Mais il ne faut pas croire que systématiquement je possède la joie de Dieu ; cela n'a pas lieu chaque soir, loin de là : je suis plus souvent arrêté par le sommeil, l'occupation matérielle. Les exemples citées précédemment ne se reproduisent pas chaque fois. Et si je parle de ceux-ci comme s’ils étaient fréquents, c’est qu'ils sont tellement intenses que j'en oublie les autres moments de prière ou j'ai refusé, par manque de volonté, ou d'amour de recevoir le Très Grand.

La lecture des psaumes principalement m'aide beaucoup à rencontrer Dieu. Sa bonté y est tellement grande qu'on ne peut pas faire autrement que de l’aimer. Et l'aimer davantage, toujours plus intensément. Le bonheur, la joie m'en sera que plus grande.
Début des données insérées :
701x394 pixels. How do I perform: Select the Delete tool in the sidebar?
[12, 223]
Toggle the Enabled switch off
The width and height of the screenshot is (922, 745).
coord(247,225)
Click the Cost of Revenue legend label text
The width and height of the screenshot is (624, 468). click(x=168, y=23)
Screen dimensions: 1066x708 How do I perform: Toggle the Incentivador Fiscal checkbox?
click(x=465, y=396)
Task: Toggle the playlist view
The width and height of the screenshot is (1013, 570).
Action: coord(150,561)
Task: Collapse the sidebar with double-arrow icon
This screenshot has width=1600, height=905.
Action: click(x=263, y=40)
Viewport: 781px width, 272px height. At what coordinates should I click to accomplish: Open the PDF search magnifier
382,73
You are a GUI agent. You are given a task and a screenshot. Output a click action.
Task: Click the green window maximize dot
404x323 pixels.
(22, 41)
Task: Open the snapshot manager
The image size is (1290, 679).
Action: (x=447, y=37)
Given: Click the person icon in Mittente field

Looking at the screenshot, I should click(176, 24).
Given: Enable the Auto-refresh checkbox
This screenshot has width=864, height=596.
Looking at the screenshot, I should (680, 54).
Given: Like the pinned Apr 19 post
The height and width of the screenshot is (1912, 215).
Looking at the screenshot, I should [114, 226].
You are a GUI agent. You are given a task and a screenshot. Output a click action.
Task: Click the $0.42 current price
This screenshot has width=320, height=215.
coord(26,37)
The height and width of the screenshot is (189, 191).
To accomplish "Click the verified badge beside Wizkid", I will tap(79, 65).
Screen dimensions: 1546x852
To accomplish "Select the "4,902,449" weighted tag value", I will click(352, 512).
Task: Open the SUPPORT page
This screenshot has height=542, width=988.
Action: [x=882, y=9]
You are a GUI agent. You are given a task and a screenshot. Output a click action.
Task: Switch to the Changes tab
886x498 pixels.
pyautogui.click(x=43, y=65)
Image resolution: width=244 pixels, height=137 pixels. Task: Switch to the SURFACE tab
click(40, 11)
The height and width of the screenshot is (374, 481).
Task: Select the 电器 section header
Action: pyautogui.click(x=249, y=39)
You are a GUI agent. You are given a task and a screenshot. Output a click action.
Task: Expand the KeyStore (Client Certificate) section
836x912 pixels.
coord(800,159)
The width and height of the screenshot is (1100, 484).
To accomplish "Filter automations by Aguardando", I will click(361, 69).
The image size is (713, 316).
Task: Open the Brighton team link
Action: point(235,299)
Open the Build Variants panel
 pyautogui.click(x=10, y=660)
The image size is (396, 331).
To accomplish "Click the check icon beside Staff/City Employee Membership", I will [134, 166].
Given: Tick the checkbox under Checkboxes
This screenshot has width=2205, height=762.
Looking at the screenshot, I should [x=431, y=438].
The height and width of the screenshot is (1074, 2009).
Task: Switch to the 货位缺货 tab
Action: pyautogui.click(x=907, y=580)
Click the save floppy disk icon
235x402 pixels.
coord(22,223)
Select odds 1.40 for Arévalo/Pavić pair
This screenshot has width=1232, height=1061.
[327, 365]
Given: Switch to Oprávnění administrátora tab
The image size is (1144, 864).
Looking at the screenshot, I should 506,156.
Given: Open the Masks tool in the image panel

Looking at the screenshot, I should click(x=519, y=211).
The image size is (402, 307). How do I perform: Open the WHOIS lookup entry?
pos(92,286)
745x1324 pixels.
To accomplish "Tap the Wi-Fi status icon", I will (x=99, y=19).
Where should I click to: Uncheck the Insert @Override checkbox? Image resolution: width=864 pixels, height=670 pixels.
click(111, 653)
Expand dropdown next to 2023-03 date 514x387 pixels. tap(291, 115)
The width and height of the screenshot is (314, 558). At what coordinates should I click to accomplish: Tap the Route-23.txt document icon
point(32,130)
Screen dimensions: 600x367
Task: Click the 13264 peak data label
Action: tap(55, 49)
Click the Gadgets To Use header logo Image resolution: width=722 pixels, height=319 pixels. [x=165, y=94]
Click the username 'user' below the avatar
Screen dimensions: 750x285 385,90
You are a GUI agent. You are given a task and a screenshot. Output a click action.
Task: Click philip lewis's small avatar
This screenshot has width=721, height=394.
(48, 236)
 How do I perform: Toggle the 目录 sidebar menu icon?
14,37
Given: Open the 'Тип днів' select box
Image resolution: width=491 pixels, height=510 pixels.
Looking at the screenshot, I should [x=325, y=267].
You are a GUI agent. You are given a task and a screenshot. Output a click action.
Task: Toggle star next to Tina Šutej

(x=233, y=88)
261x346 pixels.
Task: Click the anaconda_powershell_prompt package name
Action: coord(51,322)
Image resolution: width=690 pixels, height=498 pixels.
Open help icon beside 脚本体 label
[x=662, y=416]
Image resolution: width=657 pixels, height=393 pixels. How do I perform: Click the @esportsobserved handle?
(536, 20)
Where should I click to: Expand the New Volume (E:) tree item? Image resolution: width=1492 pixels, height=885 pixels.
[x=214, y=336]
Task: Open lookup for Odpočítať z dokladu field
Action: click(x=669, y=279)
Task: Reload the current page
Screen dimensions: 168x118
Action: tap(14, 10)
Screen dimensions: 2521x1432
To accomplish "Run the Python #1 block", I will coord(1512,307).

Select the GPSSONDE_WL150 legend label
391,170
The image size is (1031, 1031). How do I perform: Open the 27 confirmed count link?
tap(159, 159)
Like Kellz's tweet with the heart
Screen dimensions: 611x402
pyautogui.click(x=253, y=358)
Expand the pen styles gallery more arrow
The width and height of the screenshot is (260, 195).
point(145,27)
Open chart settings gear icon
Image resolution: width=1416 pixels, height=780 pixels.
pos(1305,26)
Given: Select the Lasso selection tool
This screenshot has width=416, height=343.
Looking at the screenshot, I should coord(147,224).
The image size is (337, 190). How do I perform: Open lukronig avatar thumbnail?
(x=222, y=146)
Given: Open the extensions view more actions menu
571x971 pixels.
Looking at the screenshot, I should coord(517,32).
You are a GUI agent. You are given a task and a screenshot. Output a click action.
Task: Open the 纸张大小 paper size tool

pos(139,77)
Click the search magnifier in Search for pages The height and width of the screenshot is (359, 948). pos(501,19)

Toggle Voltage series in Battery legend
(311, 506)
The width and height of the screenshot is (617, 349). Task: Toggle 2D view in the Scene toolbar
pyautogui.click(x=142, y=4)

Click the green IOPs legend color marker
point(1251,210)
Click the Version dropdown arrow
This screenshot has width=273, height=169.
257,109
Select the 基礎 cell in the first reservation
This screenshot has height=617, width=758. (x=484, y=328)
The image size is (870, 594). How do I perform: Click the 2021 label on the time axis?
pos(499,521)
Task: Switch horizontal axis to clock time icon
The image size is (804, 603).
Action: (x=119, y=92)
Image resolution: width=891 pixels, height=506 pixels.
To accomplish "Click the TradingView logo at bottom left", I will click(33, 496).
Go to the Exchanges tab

La prière est importante ; elle nous fait comprendre Dieu, elle nous exalte, et nous fortifie. Il faut toujours que je prie.

 

De l'inutilité de remplir ce cahier

Quand j'ai commencé de noircir ces pages, je ne voulais faire qu'un cahier intime ; c'est-à-dire transcrire mes impressions pour les retrouver 20 ans plus tard. Peu de temps après cette première idée, je pensais que ce journal me servirait comme guide auprès des jeunes : « voyant ma manière de penser à 16 - 17 ans, je pourrais, peut-être, mieux comprendre les adolescents ». Mais, avec le temps, les caractères changent et toutes ces raisons me semblent bien inconséquentes. Cependant, une autre idée plus importante que les précédentes change le motif de ce cahier. En le publiant, après correction bien sûr, je pourrais aider nombreux jeunes à découvrir en eux, l'appel de Dieu. Ma vie, comme celle de Banine, servirait de témoignage et sa mise en public ferait œuvre apostolique. Mais, il n'est pas à moi de faire connaître mes actes et réflexions. Et puis, mettre son âme à nu devant le monde n'est peut-être pas indiqué pour un prêtre. Aussi, ce cahier pourra peut-être servir après ma mort. Et, de mon vivant, si j'en ai le courage et le temps, il m'est fort possible de m'en inspirer pour écrire des traités sur l'appel de Dieu. Enfin de toutes ces paroles se dégage l’idée de leur rendre une utilité. Si je laisse ces pages dans un tiroir quel en sera le bénéfice ? Je perds mon temps dans ce cas. Et souvent je me demande s'il n'est pas inutile de dire tant de choses qui n'ont peut-être aucune importance dans la vie d'un homme ou d'un enfant. Il faut une certaine volonté pour écrire, cela n'est pas toujours intéressant et il m'arrive souvent de laisser le cahier à sa place pour prendre un livre quelconque afin de le lire. Du reste, je n'arrive pas à le remplir jour après jour ; je n'arrive même pas à le remplir le soir d'un événement important. Généralement, j'écris les faits une, voir deux semaines après. Cela peut y apporter de l'objectivité et c'est bon ; mais cela prouve aussi que je n'ai que peu de goût à le remplir. À savoir que ce manque de goût vient de l’impression - quelques fois très forte - d'inutilité et de perte de temps. Et Dieu sait que je n'aime pas perdre mon temps ; mais enfin, avoir l'espoir que mon travail servira à quelques uns, je continue d’écrire.

 

Mercredi 15 février 1961

Une semaine de plus avec la tête lourde et existante.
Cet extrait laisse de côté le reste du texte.